# My dog was attacked and almost lost his eye



## KintaroLove (May 21, 2008)

early this morning my small dog was attacked by a bigger dog. He clamped onto his face and my dogs eyeball protruded out and was extremley inflamed, red and bloody. It looked like something out of a horror movie. It grew 3x bigger and I saw it grow into a huge opaque red globe in a matter of minutes.

I rushed him to ER and he was wailing. I couldnt sleep at all last night and i was in total disbelief that my sweet little boy was attacked and was about to lose his eye. I couldnt bear to see his pictures, his crate.. other people walking their dogs. It's so painful.

The overnight doctor told me that there was no choice but nucleation, taking out his eye and sewing the empty cavity shut. He said dogs with one eye live full happy lives, regardless of their physical handicap.

It really killed me to see kintaro like that.

This morning at 8am the surgery doctor (different doctor) came in and told me he was moving his eye!!! I could see the red ball (which was his eye) move! it's incredible, the doctor said he was very surprised. Since kintaro is such a young dog, only a year and a half he may have a good chance of keeping his eye since movement means that his muscle tissue is still intact. The doctor decided to push the eyeball back in by cutting the corners of his eyes and then suturing the whole eye back up.

He is in his crate now, on medication and a cone for 2 weeks and is sleeping. I am so relieved he is home.

Is there anyone out there that has been through this? Could you provide me some insight on how to handle this situation. I am so happy hes back in my arms, I couldn't help but think he wouldn't love me anymore, or people would make fun of him because he has one eye. 

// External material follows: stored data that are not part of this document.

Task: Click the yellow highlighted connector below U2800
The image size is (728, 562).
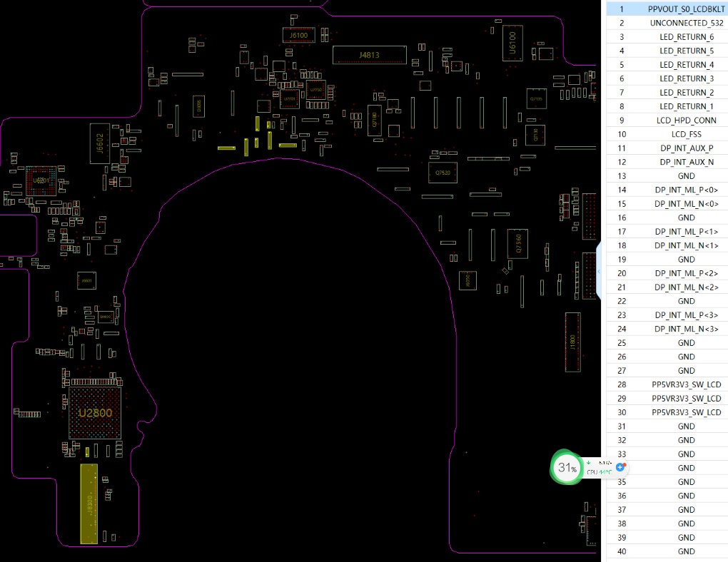Action: tap(89, 503)
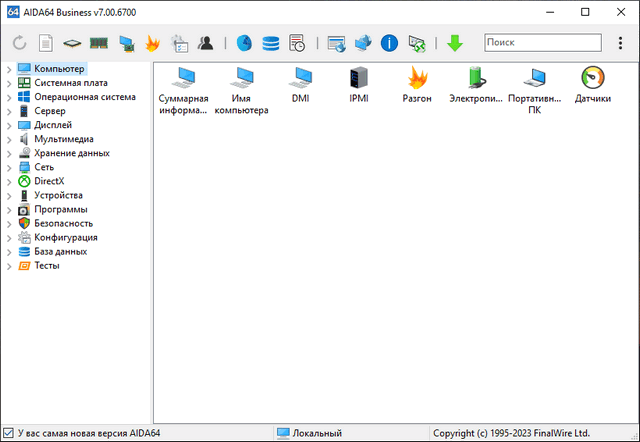The height and width of the screenshot is (442, 640).
Task: Open the blue info icon in toolbar
Action: [x=390, y=43]
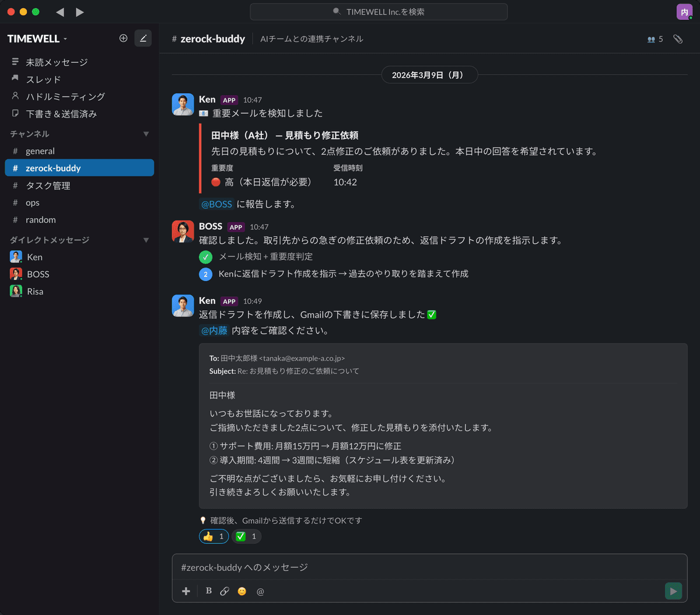Click the TIMEWELL Inc. search bar
700x615 pixels.
[x=379, y=12]
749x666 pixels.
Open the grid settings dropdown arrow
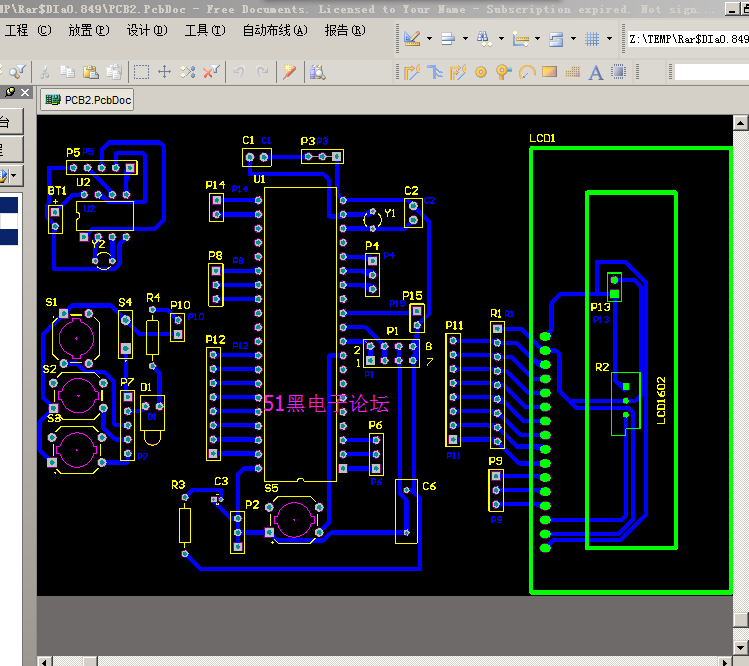(609, 40)
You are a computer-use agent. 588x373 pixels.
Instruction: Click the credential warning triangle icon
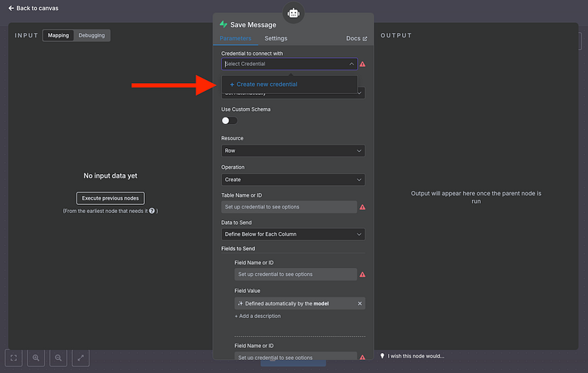(x=362, y=65)
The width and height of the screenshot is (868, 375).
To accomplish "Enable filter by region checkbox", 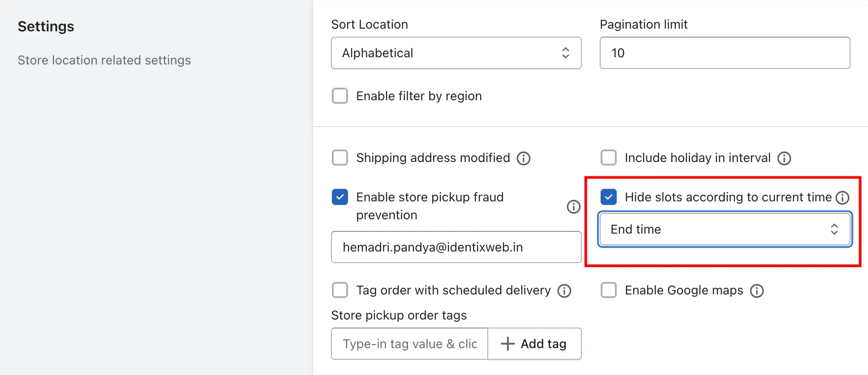I will [340, 96].
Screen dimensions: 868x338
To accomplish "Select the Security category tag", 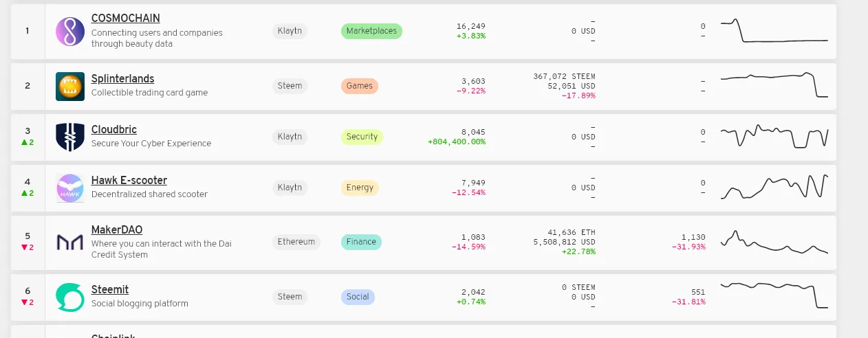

The dog that attacked him was my boyfriends moms dog who is extremly jealous. I was petting Max, the other dog, and without warning he snapped on kintaro, my small poodle who came up to cautiously sniff his feet. I feel so guilty and that I could've prevented it just by picking up kintaro or ignoring max or doing something!!!! I had no idea Max was so jealous, no one ever told me anything. every time I came to visit my boyfriend, max would be fine with kintaro and would ignore him. I just stood there in horror and i had to kick max off of kintaro and kintaro ran into the room wailing. everything was so fast, the attack, going to the hospital and him being home with me and I am in disbelief still, sad and happy.

I don't know what happens next. After 2 weeks they will open up the eye and see if it falls out (that's what he literally said). If its still intact they can save it but they dont know how much vision loss he's had since he also has a puncture on his eye as well.

Please keep kintaro in your thoughts. And anything experience, suggestions would be wonderful. Thank you.

-B


----------



## MissMutt (Aug 8, 2008)

I've never been through anything like that and hope I never will have to be. That is just awful. I am glad there was some good news, though. Please keep us updated, Kintaro will be in my thoughts!


----------



## pamperedpups (Dec 7, 2006)

I know exactly what you are going through. Last year my own Toy Poodle, Pood, was accidentally left out of his crate with our big dogs for a few hours and he was bitten in the head by one of them. When I arrived home his right eye was a swollen, bloody mass as you described. I had to rush him to our vet for an emergency appointment after hours where he was looked over, given pain medications and kept overnight for observation. He came home knocked out and wasn't himself for some time.

I was soon refered to a veterinary opthamologist who practices two hours away who we traveled to so she could treat Pood for over 6 months with special examinations and medications. The blood in his eye reabsorbed and the swelling went away. (She did not have to cut the corners of his eye to push the swollen eye back in, nor did she suture the eye shut.) Eventually his eye lost all pressure and it is now a small, cloudy blue orb. When this started to happen my concern was that being so small and mushy (lacking pressure) the eye would fall out, however the specialist told me that would not happen. As the eye is not causing him any discomfort, I opted to not have it enucleated. Know that there are other options after enucleation for some dogs other than having the socket sutured shut, such as having a false eye put in the socket. One eyed dogs should also have regular exams to be sure the remaining eye is not having problems.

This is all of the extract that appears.